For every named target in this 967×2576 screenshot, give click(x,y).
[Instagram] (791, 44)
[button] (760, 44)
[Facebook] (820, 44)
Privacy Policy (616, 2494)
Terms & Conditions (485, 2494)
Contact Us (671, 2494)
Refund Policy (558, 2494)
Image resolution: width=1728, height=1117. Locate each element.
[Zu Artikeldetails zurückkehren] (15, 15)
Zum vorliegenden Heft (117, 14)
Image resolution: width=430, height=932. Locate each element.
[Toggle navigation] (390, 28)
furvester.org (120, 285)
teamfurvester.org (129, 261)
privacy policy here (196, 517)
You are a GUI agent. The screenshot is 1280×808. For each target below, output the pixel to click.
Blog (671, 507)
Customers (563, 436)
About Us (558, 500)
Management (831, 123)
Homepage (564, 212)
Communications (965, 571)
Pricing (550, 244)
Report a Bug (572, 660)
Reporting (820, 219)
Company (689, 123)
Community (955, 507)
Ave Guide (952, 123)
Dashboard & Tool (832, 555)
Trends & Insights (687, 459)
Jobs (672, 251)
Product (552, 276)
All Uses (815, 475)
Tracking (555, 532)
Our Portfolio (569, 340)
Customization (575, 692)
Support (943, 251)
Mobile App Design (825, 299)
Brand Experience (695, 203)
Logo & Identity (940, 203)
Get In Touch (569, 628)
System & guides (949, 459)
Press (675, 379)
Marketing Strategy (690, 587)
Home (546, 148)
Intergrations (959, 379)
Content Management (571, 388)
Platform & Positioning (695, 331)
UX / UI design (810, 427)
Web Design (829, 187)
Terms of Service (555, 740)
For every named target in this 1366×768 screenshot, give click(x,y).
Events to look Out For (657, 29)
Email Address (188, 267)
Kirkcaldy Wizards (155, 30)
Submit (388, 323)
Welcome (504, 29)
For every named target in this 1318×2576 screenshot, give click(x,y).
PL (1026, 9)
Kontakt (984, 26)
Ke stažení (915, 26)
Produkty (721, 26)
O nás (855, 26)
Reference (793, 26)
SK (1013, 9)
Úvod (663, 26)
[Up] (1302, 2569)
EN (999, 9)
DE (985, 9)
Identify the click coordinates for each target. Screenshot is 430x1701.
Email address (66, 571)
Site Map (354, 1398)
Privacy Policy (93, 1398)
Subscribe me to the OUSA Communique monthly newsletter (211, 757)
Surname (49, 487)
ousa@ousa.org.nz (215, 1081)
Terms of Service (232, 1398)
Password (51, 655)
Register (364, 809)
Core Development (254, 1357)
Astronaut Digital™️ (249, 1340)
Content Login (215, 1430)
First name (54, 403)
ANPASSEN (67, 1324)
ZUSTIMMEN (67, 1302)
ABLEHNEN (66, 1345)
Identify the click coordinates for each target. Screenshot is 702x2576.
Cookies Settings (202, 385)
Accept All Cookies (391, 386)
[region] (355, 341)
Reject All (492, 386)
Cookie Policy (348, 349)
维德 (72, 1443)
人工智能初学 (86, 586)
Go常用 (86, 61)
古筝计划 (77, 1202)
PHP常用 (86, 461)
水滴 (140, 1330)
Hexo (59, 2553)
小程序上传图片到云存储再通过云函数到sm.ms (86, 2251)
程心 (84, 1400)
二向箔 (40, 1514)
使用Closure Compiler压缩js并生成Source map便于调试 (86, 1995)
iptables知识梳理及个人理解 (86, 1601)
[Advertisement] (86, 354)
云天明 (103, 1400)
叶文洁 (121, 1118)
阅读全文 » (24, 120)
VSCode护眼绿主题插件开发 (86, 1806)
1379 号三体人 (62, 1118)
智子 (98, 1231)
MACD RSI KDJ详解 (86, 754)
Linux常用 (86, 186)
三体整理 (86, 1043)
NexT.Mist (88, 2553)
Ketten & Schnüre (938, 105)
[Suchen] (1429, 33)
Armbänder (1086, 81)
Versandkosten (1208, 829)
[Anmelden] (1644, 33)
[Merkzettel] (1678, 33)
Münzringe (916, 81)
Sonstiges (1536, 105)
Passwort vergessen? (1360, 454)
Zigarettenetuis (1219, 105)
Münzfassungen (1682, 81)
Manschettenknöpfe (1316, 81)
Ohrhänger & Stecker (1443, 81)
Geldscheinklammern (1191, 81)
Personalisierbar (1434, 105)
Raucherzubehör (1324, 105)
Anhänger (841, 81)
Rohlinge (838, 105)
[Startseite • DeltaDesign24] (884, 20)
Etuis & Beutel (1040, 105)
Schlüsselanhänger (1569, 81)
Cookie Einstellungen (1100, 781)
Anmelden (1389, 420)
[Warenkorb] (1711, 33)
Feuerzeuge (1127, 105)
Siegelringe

***

__Exercise details__
The line with "privacy policy here (196, 517)" is the last to include; transcribe exactly every line from the top of the material above down to it.

__Output for this exercise__
For every named target in this 967×2576 screenshot, give click(x,y).
[Instagram] (791, 44)
[button] (760, 44)
[Facebook] (820, 44)
Privacy Policy (616, 2494)
Terms & Conditions (485, 2494)
Contact Us (671, 2494)
Refund Policy (558, 2494)
Image resolution: width=1728, height=1117. Locate each element.
[Zu Artikeldetails zurückkehren] (15, 15)
Zum vorliegenden Heft (117, 14)
Image resolution: width=430, height=932. Locate each element.
[Toggle navigation] (390, 28)
furvester.org (120, 285)
teamfurvester.org (129, 261)
privacy policy here (196, 517)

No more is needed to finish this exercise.